:: The problem ::
All entries below must be reproduced without a single change.
....
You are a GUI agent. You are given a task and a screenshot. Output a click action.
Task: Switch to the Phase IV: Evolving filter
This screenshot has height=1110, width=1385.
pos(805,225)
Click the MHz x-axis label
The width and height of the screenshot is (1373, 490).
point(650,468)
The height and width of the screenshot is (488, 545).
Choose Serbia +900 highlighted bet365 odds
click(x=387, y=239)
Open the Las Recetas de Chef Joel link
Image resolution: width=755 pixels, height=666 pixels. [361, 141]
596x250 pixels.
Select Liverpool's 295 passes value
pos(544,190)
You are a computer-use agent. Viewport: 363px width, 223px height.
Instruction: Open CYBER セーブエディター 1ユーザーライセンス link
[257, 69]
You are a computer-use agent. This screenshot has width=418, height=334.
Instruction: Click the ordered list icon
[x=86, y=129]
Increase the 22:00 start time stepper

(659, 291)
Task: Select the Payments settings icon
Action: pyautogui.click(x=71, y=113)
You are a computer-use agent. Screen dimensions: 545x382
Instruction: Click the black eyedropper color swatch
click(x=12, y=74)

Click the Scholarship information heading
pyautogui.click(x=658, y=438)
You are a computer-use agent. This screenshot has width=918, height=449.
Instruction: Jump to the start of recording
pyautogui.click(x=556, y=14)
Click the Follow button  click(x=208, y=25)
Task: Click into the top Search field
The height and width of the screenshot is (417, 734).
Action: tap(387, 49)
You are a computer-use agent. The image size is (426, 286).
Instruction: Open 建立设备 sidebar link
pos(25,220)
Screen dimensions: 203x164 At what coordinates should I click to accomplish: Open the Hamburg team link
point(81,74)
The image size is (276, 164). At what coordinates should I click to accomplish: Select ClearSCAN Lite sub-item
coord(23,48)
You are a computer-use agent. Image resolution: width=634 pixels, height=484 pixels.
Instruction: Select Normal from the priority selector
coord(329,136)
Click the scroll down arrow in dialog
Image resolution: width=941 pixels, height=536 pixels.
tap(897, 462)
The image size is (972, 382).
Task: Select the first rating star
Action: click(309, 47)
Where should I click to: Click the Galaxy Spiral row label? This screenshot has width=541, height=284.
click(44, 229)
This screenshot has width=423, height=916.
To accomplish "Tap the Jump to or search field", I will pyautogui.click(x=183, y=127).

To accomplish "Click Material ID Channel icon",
....
:: Task solution ::
You are a GUI agent. You are given a task and a screenshot. Output a click action.
Task: Switch to the Phase IV: Evolving filter
This screenshot has height=1110, width=1385.
pos(805,225)
Click the MHz x-axis label
The width and height of the screenshot is (1373, 490).
point(650,468)
The height and width of the screenshot is (488, 545).
Choose Serbia +900 highlighted bet365 odds
click(x=387, y=239)
Open the Las Recetas de Chef Joel link
Image resolution: width=755 pixels, height=666 pixels. [361, 141]
596x250 pixels.
Select Liverpool's 295 passes value
pos(544,190)
You are a computer-use agent. Viewport: 363px width, 223px height.
Instruction: Open CYBER セーブエディター 1ユーザーライセンス link
[257, 69]
You are a computer-use agent. This screenshot has width=418, height=334.
Instruction: Click the ordered list icon
[x=86, y=129]
Increase the 22:00 start time stepper

(659, 291)
Task: Select the Payments settings icon
Action: pyautogui.click(x=71, y=113)
You are a computer-use agent. Screen dimensions: 545x382
Instruction: Click the black eyedropper color swatch
click(x=12, y=74)

Click the Scholarship information heading
pyautogui.click(x=658, y=438)
You are a computer-use agent. This screenshot has width=918, height=449.
Instruction: Jump to the start of recording
pyautogui.click(x=556, y=14)
Click the Follow button  click(x=208, y=25)
Task: Click into the top Search field
The height and width of the screenshot is (417, 734).
Action: tap(387, 49)
You are a computer-use agent. The image size is (426, 286).
Instruction: Open 建立设备 sidebar link
pos(25,220)
Screen dimensions: 203x164 At what coordinates should I click to accomplish: Open the Hamburg team link
point(81,74)
The image size is (276, 164). At what coordinates should I click to accomplish: Select ClearSCAN Lite sub-item
coord(23,48)
You are a computer-use agent. Image resolution: width=634 pixels, height=484 pixels.
Instruction: Select Normal from the priority selector
coord(329,136)
Click the scroll down arrow in dialog
Image resolution: width=941 pixels, height=536 pixels.
tap(897, 462)
The image size is (972, 382).
Task: Select the first rating star
Action: click(309, 47)
Where should I click to: Click the Galaxy Spiral row label? This screenshot has width=541, height=284.
click(44, 229)
This screenshot has width=423, height=916.
To accomplish "Tap the Jump to or search field", I will pyautogui.click(x=183, y=127).

To accomplish "Click Material ID Channel icon",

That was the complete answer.